We most certainly do have reason to worry. The world we live in is changing in front of our very eyes, and international security is no exception. To better understand this, it is once again worth drawing parallels with the Cold War period. Back then, partly because of the fallout of the Second World War, a certain model for managing international relations had been formed, one which, for all its obvious shortcomings, still allowed for mutually acceptable solutions to crisis situations.
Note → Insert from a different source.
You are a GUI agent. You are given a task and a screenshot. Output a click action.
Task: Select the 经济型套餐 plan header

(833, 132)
In today’s world, we are witnessing the increasing erosion of this manageability. Political dialogue on the core issues of global security is practically non-existent, security treaties and agreements are either falling apart or being ignored. The world is consistently being drawn into a new race for qualitatively new weapons with unpredictable consequences. Regional conflicts are becoming global: never before have the militaries of Russia, the United States and European countries been in direct contact in the Middle East. The same can be said about the Ukrainian crisis. Recent advances in science and technology are changing the face of the armed forces, which itself complicates the task of finding a balance of interests and mutual concessions. More importantly, technical progress seriously increases the security risks: for example, military facilities and command posts are not insured against cyberattacks. The time for making political decisions in the event of a crisis is calculated in minutes. Nonstate players are becoming more ambitious and dangerous in their actions. And the list of problems goes on. However, the threat does not so much lie in the problems themselves, but rather in the fact that there are practically no mechanisms for resolving them. And no one is attempting to create them.
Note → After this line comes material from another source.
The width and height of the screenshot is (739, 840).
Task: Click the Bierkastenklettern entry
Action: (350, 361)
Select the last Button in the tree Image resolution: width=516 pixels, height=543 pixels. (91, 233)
What should we do in this situation?

There is no clear-cut answer to this question, nor can there be: we are facing problems that are too complicated and multifaceted. But I will take the liberty of expressing a few thoughts on the issue.

To begin with, we all need to realize that the world has already entered a zone of heightened security risks, both global and regional. It is no longer a question of some distant or even not-too-distant future; it is a question of the present.

Second, if this trend continues, then no government or group of governments can feel safe. It is a global crisis and even the most advanced missile defence systems or other technological innovations will not insulate us from it.

Third, the only way out of the current situation is through political negotiations, which should take all factors into account, including the new balance of powers in the world. This is an incredibly difficult task, even compared to the experience of the Cold War. To draw a parallel of sorts, in the past we were dealing with arithmetic problems, whereas now are dealing with higher mathematics equations.

Fourth, in addition to solving current problems, we also need to develop strategic solutions that would allow us to comprehensively assess all aspects of security in the modern world and conclude the necessary agreements. Right now, we — meaning everyone involved in arms control — are only reacting to technological advances, and with a significant lag at that. The task is to overtake this progress and quickly block the most destabilizing features of the arms race while we still can.

Fifth, and this is crucial, the process needs to be initiated by Russia and the United States. No other country, much less an international organization, has the political weight to reverse the negative trends in international relations and bring a positive agenda to the table. The conversation on global security should not come down to the dialogue between Moscow and Washington, but the two countries still have a special responsibility to maintain peace and security in the world.

What will happen if events do not unfold according to this scenario? Will the world continue to tumble towards a catastrophe, perhaps a nuclear disaster?

Unfortunately, I would not rule out such a scenario.